Richards, How To Read A Page

Reading Time: 2 minutes

Richards, I.A. How To Read A Page. Boston: Beacon Press, 1942.

HTRAP demonstrates Richards’ variation on close reading. His approach is intent on addressing and resolving (to the extent possible) misunderstanding. Building on the ideas briefly put forward in Speculative Instruments and in Principles of Literary Criticism, Richards says he “is trying to devise another sort of verbal machine: something which may be a help in using books as machines to think with” (9). Mechanisms for thinking are focused on textuality–words and meanings–more than in something from the same era, like Bush’s “As We May Think” (1945). Richards reiterates points he made two years earlier in “The Resourcefulness of Words,” preferring ‘resourcefulness’ to ‘ambiguity’ and noting that “[w]ords get their values from their togetherness and enter into infinitely subtler and more manifold relations to one another than any addition can represent” (237). Whether or not Richards falls neatly into (the middle of) the New Critics is a question I’m not prepared to resolve just yet. He enacts a method that certainly could be described as close reading, but it’s not the sort of close reading motivated by an aesthetic imperative so much as it is motivated by the co-existing elliptical and emphatic qualities of words. Richards seems to me to be making a case for understanding the interdependence of words and more: their power of expansion. Certainly his writing is pre-digital, but there are traces in Richards that match up reasonably well with semantic networks: the net-like paths of activation that a single word or term can touch off.

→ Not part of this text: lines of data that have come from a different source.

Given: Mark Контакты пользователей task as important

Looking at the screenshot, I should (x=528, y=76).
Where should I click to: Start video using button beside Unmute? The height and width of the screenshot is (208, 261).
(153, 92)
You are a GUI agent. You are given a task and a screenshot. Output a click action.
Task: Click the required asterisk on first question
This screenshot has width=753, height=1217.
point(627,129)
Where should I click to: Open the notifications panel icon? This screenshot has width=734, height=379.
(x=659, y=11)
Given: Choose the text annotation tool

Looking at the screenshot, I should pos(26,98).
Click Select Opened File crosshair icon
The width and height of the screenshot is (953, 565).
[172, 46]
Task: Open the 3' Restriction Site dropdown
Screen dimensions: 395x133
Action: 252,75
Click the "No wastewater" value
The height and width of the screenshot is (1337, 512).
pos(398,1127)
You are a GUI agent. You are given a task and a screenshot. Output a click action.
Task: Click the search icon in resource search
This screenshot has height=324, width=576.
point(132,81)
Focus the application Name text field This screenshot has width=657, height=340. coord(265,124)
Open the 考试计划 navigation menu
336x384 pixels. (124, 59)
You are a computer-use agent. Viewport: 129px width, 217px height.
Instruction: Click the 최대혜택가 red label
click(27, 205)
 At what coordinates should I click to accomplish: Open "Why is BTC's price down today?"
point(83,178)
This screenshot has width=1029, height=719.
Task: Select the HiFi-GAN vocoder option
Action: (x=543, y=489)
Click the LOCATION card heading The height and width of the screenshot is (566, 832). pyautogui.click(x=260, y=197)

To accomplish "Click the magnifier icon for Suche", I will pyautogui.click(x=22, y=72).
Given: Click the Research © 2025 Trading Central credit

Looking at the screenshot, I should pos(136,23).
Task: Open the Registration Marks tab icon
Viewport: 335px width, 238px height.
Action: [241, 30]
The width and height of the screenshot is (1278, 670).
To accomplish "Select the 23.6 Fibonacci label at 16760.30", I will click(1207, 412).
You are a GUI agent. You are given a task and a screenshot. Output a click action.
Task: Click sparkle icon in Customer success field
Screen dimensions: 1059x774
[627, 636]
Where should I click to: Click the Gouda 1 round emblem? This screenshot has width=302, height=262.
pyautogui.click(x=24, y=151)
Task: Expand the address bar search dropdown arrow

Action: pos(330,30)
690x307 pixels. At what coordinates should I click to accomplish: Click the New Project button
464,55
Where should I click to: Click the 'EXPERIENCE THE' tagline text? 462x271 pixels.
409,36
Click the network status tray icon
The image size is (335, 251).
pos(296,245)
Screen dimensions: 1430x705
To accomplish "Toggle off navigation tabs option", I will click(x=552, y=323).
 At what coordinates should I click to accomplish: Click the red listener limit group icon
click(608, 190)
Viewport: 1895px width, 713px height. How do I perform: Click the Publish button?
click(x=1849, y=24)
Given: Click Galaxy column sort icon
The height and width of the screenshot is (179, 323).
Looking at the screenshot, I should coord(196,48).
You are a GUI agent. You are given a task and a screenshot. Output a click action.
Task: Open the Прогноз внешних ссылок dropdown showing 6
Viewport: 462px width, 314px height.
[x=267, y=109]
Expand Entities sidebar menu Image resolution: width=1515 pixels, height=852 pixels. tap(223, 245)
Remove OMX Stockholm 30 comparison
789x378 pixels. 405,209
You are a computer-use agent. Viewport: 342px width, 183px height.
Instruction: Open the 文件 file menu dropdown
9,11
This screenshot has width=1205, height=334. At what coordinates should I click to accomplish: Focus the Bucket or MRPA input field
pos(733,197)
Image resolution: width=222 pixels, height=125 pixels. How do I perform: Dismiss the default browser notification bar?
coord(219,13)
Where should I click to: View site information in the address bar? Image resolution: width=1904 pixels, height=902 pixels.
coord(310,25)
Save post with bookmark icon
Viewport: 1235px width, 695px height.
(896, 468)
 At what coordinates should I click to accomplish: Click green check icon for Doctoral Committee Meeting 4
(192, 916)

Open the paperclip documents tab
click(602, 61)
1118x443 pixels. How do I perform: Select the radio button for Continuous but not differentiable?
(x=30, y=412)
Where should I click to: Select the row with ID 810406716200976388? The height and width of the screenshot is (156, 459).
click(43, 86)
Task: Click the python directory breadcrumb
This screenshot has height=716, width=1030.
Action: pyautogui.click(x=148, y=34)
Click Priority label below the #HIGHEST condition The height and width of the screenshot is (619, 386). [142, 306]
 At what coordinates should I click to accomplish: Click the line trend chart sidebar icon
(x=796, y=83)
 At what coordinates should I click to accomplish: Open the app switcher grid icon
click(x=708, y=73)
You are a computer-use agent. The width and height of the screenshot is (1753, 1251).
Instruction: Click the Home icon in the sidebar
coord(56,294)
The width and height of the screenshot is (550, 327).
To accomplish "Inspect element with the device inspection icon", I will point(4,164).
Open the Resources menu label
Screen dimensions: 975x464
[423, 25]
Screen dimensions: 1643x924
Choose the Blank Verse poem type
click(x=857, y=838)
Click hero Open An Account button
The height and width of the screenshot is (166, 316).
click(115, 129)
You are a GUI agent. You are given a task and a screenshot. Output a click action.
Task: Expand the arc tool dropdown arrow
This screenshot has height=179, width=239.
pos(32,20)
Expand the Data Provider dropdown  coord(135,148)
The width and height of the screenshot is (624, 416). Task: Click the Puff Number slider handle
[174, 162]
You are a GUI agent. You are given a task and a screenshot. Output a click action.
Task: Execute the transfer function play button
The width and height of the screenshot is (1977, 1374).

No question there are features to this book that stand out as odd, such as the list of 103 “most important words” (22). But if there is more–particularly in the thread that follows Richards to Berthoff to Haynes to contemporary, theoretically invested arguments for the value in abstraction (as a network phenomenon?), then Richards deserves more nuanced consideration for the way he uses words to wander–connectively–from passage to passage, piling through the systematic ambiguity of language. At the very least, abstraction makes possible the connective leap–the relay the lets meaning play horizontally and not only vertically (as in the General Semanticist’s Ladder of Abstraction).

“Modern historical scholarship especially terrorizes us with the suggestion that somewhere in the jungle of evidence there is something we happen not to know which would make the point clear, which would show us just what the author did in fact mean. That suspicion of a missing clue is paralyzing–unless we remember firmly that from the very nature of the case essential clues are always missing. However much evidence we amass, we still have to jump to our conclusions” (14).

“A chief modern difficulty in such understanding comes from the recent development of the historical sense” (13). On the abundance of reading available to us and the many devices (dictionaries, concordances, histories, and biographies) that might make reading–in the face of such abundance–easier.